Tuesday, September 20, 2016

Tucson Gem & Mineral Show How To Advice and Tips

A month or so ago, I was perusing Facebook and saw a thread (probably in a metalsmithing group) about the Tucson show.  (schedule)

This is one of the biggest and most well-known shows in the jewelry-making industry. Days and days and miles and miles of workshops, vendors, buyers, sellers, stones, jewelry components, etc.

Anyway, the person posting the thread inquired about how to prepare for going to the Tucson show, and one of the responses just blew me away.

I reached out to the artist who posted the response, asking if she'd allow me to repost her info here on my blog. It's just too invaluable not to be shared with as many people as possible.

The response came from metalsmith and jewelry artist Jill Sharp.

To see Jill's amazing jewelry, check out her shop by clicking here!  

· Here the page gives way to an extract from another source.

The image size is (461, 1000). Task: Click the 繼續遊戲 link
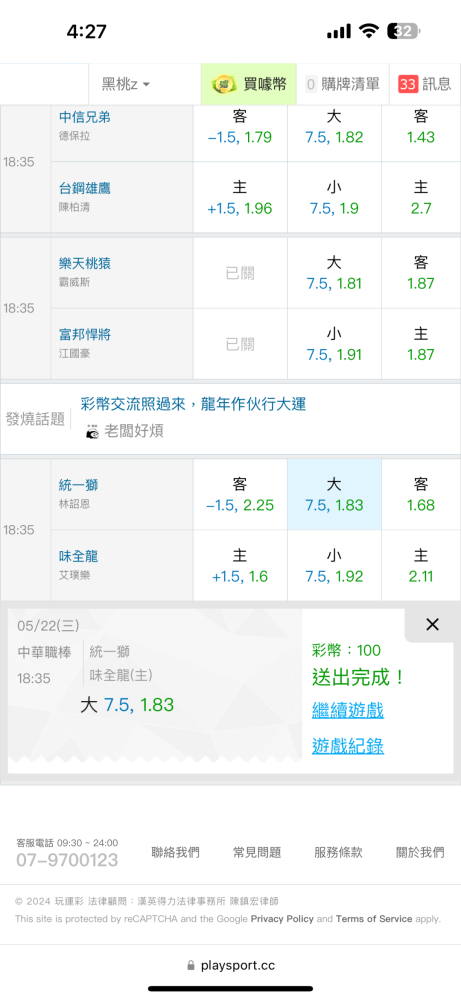tap(348, 710)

http://www.bluepiranhajewelry.com/
https://www.etsy.com/shop/bluepiranha

Anyway, here is Jill's exact post response in the FB thread. I really appreciate Jill for taking the time to post her thoughtful FB response as well as for letting me repost it for all of my followers. If you find this info helpful, please leave a comment. 


If you go, it will help tremendously if you pre-register for the shows you want to see (assuming those shows are wholesale only; there are also many ‘open to the public’ shows that don’t require a wholesale license).

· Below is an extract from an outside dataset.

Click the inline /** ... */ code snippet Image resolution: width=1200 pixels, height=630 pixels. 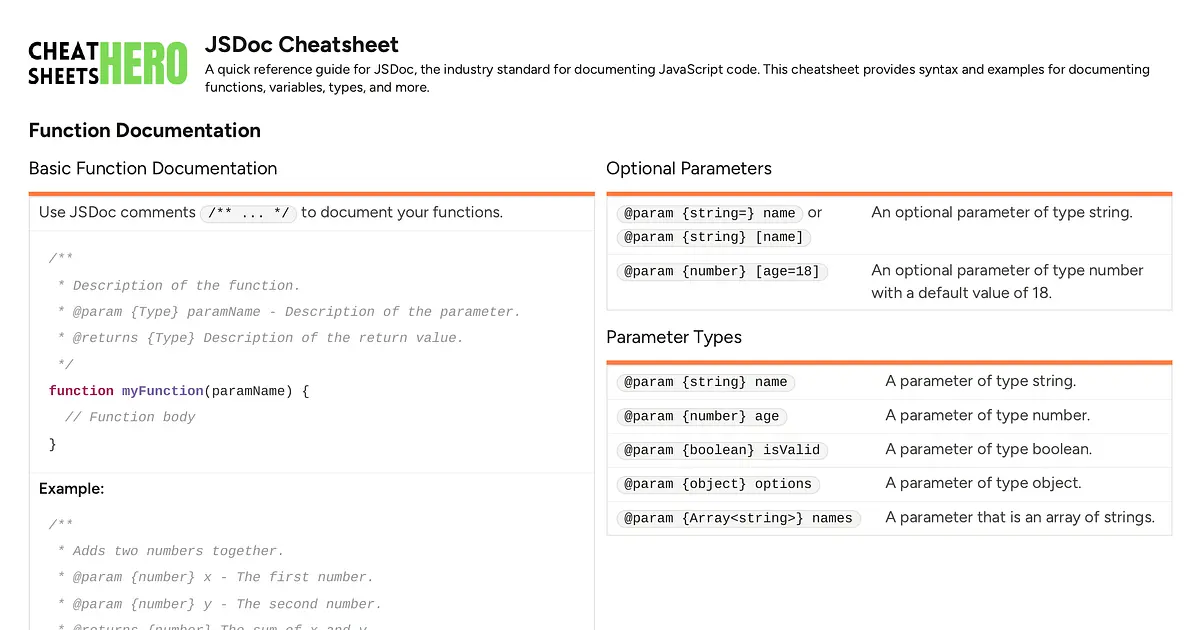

You’ll want to figure out your lodging early. Tucson hotels book up often a year in advance; not only from all the people coming to buy and coming to sell, but some of the sellers stay in / sell from hotel rooms as well. So usually even the inexpensive chains are either booked or quite pricey. You can stay in Phoenix and drive down and back each day, but that’s a 90 minute (at best) commute which adds a lot of time to the day. There may be other places to stay closer to Tucson, but I don’t know about any. I stay with a friend, so hotels are not an issue for me.

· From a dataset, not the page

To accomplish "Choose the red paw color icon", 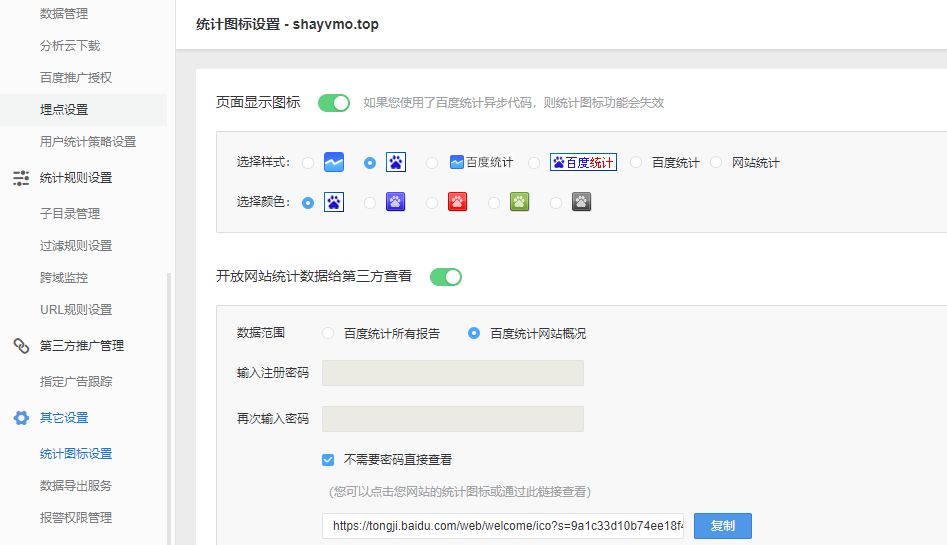I will pos(458,202).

As far as “best” options for cabs or beads…that’s so subjective that it’s impossible to say what the “best” would be. Everyone’s preferences will be different. The best thing to do is start attending the different shows and make excellent notes on what you like / don’t like and from whom you buy, so you can plan to buy from them again if their inventory suits your needs. I always go to the Holidome, GJX, and JOGS, and then some of the smaller, open to the public shows too. I used to go to AGTA, but that’s mostly very pricey faceted stones and jewelry, and you’ll have to provide a lot of documentation (and show that you’ve spent a certain amount of dollars on inventory in the prior year) to qualify. So I’ve skipped it in the last few years.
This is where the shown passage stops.